Consider: A 70-year-old tourist was hailed as a hero last month for defending a busload of fellow elderly tourists in Costa Rica from armed gunmen. The chief of police said the senior citizen who killed one mugger with his bare hands was well within his rights to defend himself and the group. The widely reported AP story implied a “good for them” tone in most headlines and, not too surprisingly, public reaction to the incident has been resoundingly sympathetic. This said, hopefully it is reasonable (and not exploitative) to infer such righteous indignation translates at some level to public concern for aging issues in general. Regardless, the fact is one way or another, aging issues will affect us all.
Practices and politics of aging
There now are about four million Californians age 65 and older, a number that will double by 2020. More than 60 percent of these individuals will need supportive services at some time in their life and have at least a 40 percent chance of spending time in a nursing home. In other words, many people currently unaffected by aging are in for a rude awakening.
Expansion of in-home care options is making this desirable choice a viable alternative to traditional brick and mortar facilities. Home-health aides, adult day care and community-based care are helping facilitate aging at home. State and federal funds also support affordable housing for tens of thousands of seniors. Two initiatives introduced this legislative session and supported by Aging Services of California promote practical advances in senior living and in-home care. AB 1022 (Saldana, D-San Diego) enables aging services professionals to provide support services to homeowners wanting to “age in place.” And AB 927, also Assemblywoman Saldana’s bill, would assure applications for much-needed senior housing are equitably evaluated.
Still, barriers exist to ensuring widespread, sustainable care at home. More care professionals are needed to support the noble efforts of family and volunteer caregivers, many of whom become overwhelmed with “compassion fatigue.” New technologies are needed, as well, to provide a level of care consistent with that of professional facilities.
For individuals who determine care at home is not practical or desired, senior community living has evolved into a dynamic network of traditional and hybrid options. Yet choosing between inclusive continuing care, multilevel retirement communities, assisted living and skilled nursing can be challenging. It is advantageous for prospective consumers to do research and plan while healthy–when stress, time and finances do not unduly influence decisions.
Planning to age
Despite our population’s increasing longevity and the country’s spiraling-upward health-care costs, the majority of us (69 percent, according to a recent John Hancock Life Insurance survey) have done little or no planning for long-term care. The American Association of Homes and Services for the Aging is developing a plan to restructure long-term care financing as a broad-based public-insurance program, financed by premiums and not by general tax revenues. The innovative approach would be modeled after disability insurance and would “wrap around and extend” existing Medicare benefits.

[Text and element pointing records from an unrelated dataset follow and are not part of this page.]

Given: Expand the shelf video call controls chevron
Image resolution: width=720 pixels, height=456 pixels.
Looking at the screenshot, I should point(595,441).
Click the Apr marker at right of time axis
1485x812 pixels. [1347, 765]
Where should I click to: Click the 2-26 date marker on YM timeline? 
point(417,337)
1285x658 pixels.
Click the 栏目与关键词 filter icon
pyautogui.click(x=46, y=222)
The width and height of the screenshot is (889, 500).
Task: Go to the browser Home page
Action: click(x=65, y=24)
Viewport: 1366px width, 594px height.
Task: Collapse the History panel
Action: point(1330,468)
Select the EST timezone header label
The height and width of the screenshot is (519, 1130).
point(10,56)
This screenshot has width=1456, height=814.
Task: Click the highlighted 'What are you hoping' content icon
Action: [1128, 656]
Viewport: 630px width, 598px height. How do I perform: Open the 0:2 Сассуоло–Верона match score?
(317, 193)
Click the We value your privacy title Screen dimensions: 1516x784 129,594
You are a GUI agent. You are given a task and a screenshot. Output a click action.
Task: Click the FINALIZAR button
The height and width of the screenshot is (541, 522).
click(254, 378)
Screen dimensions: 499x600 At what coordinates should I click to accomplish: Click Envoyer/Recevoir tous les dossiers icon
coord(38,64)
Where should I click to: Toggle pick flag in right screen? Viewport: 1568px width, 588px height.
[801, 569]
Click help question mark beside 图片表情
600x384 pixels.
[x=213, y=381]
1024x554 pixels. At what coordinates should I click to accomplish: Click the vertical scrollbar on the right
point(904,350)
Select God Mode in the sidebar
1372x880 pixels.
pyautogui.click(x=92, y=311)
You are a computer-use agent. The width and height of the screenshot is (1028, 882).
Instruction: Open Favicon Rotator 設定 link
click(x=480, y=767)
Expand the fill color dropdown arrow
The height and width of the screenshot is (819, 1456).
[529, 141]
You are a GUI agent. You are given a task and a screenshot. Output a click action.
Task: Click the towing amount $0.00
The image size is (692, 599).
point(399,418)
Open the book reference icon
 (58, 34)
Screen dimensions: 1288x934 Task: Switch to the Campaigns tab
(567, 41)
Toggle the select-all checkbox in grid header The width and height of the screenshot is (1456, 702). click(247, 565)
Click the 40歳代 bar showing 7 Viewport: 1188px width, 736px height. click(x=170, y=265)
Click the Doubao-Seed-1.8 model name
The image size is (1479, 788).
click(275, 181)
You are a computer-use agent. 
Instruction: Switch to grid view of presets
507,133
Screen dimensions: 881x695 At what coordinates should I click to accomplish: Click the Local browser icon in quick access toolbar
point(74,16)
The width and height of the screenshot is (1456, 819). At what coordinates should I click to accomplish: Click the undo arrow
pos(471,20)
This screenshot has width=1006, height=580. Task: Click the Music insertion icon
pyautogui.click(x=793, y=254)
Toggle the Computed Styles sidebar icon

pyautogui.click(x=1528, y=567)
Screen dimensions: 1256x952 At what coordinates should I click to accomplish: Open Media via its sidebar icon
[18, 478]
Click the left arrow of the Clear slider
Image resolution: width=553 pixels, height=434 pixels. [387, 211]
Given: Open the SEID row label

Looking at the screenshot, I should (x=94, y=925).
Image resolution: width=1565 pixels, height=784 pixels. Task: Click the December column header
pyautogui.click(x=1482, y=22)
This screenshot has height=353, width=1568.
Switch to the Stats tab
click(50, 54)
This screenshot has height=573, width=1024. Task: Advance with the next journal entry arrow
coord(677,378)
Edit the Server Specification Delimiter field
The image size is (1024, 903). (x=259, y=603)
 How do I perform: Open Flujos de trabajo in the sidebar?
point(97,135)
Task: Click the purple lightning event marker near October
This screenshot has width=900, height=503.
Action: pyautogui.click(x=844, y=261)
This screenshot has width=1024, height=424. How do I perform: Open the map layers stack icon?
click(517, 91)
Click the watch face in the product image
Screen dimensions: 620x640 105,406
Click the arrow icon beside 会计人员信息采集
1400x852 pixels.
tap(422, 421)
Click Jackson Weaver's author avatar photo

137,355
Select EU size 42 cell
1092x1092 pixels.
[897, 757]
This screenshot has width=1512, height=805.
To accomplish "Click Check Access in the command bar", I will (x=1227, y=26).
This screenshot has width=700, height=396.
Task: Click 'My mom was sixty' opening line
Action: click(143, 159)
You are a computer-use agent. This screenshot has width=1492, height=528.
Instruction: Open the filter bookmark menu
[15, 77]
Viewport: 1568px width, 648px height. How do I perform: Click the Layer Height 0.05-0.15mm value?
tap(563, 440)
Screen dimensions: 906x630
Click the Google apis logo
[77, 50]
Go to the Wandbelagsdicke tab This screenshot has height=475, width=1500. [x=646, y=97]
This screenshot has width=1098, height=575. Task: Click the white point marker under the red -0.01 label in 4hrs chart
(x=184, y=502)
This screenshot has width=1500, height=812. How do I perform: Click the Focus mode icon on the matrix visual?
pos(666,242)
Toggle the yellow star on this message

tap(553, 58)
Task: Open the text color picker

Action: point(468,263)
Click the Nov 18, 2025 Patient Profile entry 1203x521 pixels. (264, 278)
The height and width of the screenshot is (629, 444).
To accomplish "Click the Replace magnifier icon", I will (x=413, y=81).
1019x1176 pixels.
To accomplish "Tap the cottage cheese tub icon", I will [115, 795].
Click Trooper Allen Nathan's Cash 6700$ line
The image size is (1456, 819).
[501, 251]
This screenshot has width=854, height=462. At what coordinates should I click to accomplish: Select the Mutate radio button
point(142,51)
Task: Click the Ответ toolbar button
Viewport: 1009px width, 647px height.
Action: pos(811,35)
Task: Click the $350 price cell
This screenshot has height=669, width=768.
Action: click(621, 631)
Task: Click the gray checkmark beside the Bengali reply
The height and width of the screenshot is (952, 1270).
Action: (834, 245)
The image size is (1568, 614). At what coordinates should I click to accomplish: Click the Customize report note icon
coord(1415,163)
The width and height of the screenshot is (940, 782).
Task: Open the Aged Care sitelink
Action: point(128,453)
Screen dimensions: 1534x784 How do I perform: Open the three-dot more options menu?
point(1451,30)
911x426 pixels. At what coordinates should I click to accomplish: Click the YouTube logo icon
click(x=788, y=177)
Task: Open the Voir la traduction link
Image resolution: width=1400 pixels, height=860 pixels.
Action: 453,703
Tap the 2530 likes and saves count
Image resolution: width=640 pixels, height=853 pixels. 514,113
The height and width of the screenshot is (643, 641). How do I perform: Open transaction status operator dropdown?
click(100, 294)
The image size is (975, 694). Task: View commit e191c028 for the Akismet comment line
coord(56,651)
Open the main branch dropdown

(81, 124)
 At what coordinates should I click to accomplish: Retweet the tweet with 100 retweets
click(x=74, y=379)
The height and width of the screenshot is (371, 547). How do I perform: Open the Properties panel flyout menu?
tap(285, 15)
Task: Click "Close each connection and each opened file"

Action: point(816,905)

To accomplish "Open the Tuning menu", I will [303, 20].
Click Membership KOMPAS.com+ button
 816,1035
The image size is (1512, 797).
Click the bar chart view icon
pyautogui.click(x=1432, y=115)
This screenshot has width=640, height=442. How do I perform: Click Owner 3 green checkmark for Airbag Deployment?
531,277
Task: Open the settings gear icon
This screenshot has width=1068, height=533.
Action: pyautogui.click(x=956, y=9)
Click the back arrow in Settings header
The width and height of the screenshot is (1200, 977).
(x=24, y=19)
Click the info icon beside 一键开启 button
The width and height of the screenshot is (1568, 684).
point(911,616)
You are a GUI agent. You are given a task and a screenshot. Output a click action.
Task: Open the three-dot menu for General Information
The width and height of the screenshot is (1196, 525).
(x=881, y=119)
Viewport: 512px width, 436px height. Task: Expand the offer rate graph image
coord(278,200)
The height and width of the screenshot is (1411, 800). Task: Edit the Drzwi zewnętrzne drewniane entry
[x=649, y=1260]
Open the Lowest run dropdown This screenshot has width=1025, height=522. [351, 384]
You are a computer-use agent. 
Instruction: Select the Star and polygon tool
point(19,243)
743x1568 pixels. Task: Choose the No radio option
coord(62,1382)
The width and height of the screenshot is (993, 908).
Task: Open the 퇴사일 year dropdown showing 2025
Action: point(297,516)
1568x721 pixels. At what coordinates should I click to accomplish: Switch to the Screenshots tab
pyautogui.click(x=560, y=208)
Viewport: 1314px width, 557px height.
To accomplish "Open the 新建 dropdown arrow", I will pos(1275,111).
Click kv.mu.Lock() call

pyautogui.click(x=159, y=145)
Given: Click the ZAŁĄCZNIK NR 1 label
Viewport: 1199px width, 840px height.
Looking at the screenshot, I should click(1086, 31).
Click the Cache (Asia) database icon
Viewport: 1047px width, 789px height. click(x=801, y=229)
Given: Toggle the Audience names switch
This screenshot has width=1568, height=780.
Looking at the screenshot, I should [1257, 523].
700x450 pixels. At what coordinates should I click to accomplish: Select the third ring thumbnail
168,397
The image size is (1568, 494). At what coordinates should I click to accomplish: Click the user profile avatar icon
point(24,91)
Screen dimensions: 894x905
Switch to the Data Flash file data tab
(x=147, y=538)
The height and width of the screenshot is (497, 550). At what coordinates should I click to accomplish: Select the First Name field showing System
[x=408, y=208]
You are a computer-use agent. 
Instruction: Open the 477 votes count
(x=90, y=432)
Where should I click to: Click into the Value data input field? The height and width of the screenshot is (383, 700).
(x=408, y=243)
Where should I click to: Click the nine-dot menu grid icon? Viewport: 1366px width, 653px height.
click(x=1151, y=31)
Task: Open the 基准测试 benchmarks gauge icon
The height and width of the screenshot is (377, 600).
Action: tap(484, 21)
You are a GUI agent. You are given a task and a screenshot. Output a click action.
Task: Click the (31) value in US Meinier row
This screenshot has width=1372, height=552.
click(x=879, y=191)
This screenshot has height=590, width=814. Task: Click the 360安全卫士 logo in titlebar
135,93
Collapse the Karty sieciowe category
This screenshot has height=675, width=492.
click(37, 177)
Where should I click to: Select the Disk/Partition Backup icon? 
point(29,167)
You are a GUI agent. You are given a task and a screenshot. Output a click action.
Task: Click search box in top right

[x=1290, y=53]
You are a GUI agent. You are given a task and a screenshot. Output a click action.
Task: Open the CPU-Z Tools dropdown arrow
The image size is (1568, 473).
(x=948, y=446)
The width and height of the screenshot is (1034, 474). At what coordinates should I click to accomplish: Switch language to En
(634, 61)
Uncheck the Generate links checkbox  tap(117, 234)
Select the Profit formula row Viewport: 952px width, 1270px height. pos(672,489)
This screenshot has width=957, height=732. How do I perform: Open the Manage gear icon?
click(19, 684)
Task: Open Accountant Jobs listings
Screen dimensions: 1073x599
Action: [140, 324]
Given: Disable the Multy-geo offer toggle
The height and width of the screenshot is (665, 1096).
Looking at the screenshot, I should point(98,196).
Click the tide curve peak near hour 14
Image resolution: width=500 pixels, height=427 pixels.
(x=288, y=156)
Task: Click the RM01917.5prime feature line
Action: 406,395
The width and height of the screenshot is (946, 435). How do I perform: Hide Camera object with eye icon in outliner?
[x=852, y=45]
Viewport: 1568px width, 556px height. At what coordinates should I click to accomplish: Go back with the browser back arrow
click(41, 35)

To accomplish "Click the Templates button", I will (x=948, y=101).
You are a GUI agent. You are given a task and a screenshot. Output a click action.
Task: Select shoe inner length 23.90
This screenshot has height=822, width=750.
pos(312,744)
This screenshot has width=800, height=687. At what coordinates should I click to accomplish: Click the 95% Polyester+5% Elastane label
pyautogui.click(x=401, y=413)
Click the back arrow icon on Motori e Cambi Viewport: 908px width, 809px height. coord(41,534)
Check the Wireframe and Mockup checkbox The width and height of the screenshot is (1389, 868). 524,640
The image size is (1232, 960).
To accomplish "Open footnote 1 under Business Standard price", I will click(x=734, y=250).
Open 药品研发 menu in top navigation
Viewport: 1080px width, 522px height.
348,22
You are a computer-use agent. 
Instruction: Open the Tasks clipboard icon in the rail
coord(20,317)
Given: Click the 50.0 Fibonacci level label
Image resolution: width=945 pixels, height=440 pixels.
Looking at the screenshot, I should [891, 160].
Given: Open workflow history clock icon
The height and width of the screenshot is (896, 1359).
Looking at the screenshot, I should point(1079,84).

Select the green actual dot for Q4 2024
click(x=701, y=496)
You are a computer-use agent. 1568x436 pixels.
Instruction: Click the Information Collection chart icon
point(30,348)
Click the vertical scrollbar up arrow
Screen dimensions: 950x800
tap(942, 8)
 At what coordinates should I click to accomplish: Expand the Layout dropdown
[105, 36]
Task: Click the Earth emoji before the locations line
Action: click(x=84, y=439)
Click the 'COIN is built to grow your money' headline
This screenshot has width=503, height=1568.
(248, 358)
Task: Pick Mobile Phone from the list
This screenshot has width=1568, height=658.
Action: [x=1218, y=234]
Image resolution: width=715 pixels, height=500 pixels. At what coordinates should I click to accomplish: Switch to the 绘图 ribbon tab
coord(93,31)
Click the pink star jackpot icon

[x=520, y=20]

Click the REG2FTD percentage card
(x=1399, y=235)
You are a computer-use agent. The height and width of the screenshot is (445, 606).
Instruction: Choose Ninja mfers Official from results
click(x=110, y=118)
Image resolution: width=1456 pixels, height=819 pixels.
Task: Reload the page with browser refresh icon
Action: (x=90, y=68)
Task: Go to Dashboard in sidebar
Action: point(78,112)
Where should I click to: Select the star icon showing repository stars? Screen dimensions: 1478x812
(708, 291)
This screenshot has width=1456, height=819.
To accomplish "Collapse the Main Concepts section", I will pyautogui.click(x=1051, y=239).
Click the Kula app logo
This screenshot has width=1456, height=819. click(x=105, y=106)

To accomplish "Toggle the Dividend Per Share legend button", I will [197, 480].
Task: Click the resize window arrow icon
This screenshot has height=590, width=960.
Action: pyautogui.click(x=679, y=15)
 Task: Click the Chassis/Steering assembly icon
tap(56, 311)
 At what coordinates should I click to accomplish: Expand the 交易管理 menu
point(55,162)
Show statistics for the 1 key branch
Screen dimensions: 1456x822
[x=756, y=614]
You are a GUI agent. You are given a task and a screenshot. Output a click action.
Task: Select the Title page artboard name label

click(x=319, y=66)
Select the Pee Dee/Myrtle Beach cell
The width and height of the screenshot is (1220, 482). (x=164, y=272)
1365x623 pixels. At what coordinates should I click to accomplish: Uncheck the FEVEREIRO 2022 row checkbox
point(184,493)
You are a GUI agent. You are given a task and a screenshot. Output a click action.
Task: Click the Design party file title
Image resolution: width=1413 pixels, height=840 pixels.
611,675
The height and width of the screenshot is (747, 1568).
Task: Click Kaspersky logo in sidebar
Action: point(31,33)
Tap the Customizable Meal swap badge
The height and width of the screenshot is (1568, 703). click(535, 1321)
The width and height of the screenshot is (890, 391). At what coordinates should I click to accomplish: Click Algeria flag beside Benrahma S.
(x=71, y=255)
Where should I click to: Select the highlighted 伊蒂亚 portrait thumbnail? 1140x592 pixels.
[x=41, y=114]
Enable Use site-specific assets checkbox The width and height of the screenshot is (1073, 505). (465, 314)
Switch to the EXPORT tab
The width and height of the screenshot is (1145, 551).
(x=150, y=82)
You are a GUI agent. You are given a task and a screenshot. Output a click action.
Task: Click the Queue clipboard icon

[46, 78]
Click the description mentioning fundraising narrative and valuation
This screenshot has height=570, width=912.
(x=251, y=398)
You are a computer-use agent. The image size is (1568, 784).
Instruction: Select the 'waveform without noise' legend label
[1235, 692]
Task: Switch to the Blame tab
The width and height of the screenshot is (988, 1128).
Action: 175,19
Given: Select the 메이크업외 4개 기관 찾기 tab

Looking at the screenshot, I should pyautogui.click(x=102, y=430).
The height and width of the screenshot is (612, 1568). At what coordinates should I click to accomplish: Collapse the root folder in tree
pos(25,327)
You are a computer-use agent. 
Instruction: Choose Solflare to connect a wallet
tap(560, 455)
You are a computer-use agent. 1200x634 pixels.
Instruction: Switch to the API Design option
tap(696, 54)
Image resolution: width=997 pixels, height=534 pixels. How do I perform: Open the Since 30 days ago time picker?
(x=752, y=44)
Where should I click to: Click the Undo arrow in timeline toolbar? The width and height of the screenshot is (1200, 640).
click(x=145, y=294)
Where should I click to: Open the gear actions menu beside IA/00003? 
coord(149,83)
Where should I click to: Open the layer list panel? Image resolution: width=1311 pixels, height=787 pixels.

Another, subtler form of ageism–denial–breeds within the baby-boomer generation, the very population who should be embracing aging. Columnist Maureen Dowd had this take on the fear of aging: “Baby boomers’ almost comic fear of aging reminds me of that silent-movie scene in which Harold Lloyd hangs precariously from the hand of a giant clock, literally pulling time from its moorings.”
To overcome ageism, all of us–including discriminators and deniers–must accept and respect aging. It won’t happen overnight, but Aging Services of California has launched a statewide, multimedia public-education campaign to adjust outdated thinking about growing old. The campaign’s message is to redefine aging as a positive, active verb rather than a label we apply only to the frail, dependent elderly. Or, consider this: We all are aging, some of us just have more experience than others. Beyond blurring the line of demarcation for aging, the goal for the campaign is to make people feel comfortable with seeking care and support when needed. Such a cultural shift in attitudes and actions — along with new public policies and practical solutions — will help ensure the aging experience of future generations is healthy, safe, independent and active.